Carry on the article about the Pennsylvania special election from its last sentence, leaving the material that follows it untouched.

-- start of Reading passage --

The Pennsylvania special election is the best evidence yet that House Republicans are in trouble.

President Donald Trump attends a Greek Independence Day event at the White House in Washington, March 22, 2018. (Doug Mills/The New York Times)

The recent special election in Pennsylvania’s 18th Congressional District really wasn’t that interesting. One Republican and one Democrat — both with low profiles — campaigned on their own messages and primarily orthodox platforms. Neither were ridden with scandal, nor did they garner much attention outside of the core constituency they ran to represent.

But that’s exactly the reason why this contest was interesting.

Almost immediately after Donald Trump’s stunning presidential victory in 2016, many have been looking for signs and hunting for hints as to how the 2018 midterm elections will play out later this year. Many are speculating that a Democratic wave will rise up as a backlash to Trump’s first two years in office and retake one or maybe even both chambers of Congress.

Some saw the successes of Democratic candidates in last fall’s elections in Virginia and New Jersey as evidence of that. Others thought that Democrat Doug Jones’ victory over Republican Roy Moore in December’s special U.S. Senate election in Alabama held all the answers.

But statewide elections in Virginia and New Jersey don’t represent the national mood with still a whole year before the midterms. And Roy Moore was in the national spotlight for months due to his controversial religious statements and multiple sexual harassment accusations against him.

The March 13 House election in Pennsylvania, however, is indeed the best litmus test for 2018 that we’ve seen so far, and it is for numerous reasons.

The first takeaway is the obvious one: In another sign that Democrats have the high ground leading up to November, Conor Lamb, the Democrat, defeated Republican Rick Saccone. Lamb squeaked by with only 641 votes separating the two, but a win is a win, especially there.

-- end of Reading passage --
-- start of Information supplied --

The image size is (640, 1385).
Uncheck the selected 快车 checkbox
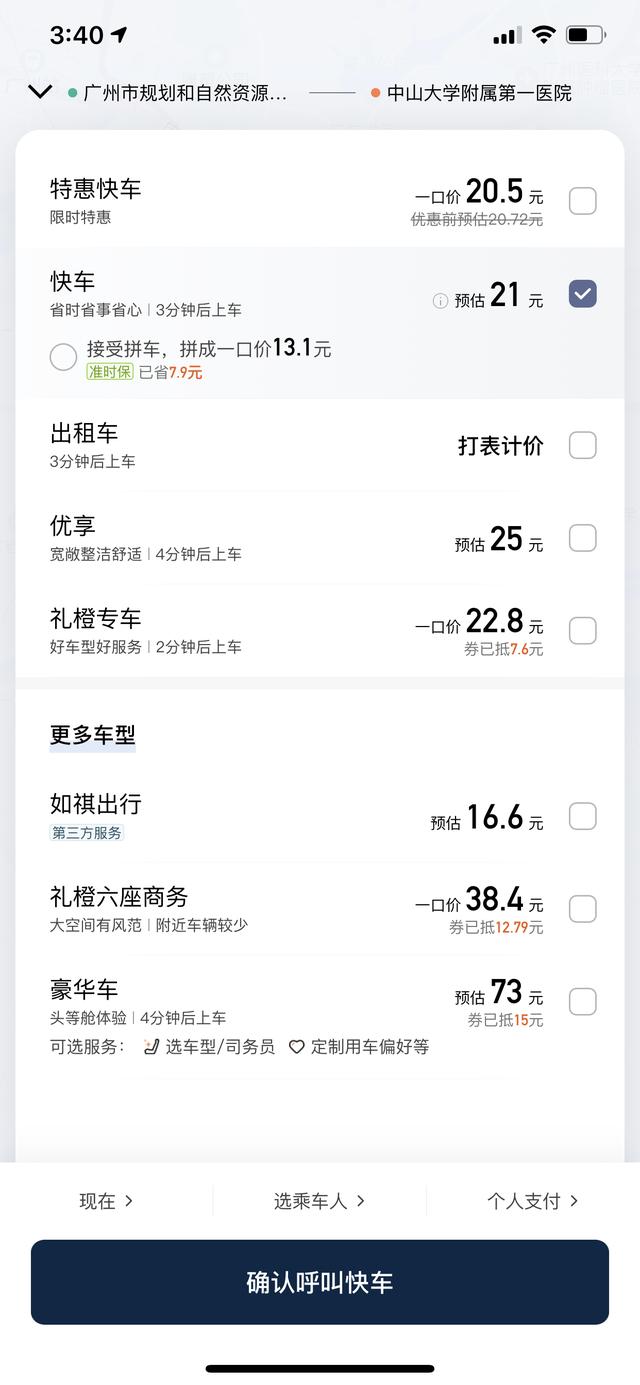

-- end of Information supplied --

* _Answer_
The 18th Congressional District — a combination of Pittsburgh suburbs and rural farmland on the West Virginia border — is not only the epitome of Trump country, but a longtime conservative bastion for over a decade. 

The seat’s old occupant, Republican Rep. Tim Murphy, who resigned in December after fallout from an extramarital affair, didn’t even face an opponent in 2016 or 2014. And the only time Murphy, who has held the seat since 2003, was elected with less than 60 percent of the vote was during the Democratic wave election in 2006. Trump won the district by 19 points just a year and a half ago. Indeed, the area is part of the western Pennsylvania voter surge Trump received that helped him win the state, and ultimately, the White House.

While Lamb’s victory in such a Republican district may appear like a referendum on Trump, others are finding a different interpretation.

Some have acknowledged that even though Saccone lost, Trump — who visited the district to campaign on Saccone’s behalf — significantly helped Saccone’s performance because polls showed him down multiple points in the campaign’s final days, and he obviously closed that gap considerably on Election Day. 

So does that mean that Trump helped Saccone lose? Or that Trump helped Saccone almost win? That’s a hard one to answer, but neither is good news for the GOP.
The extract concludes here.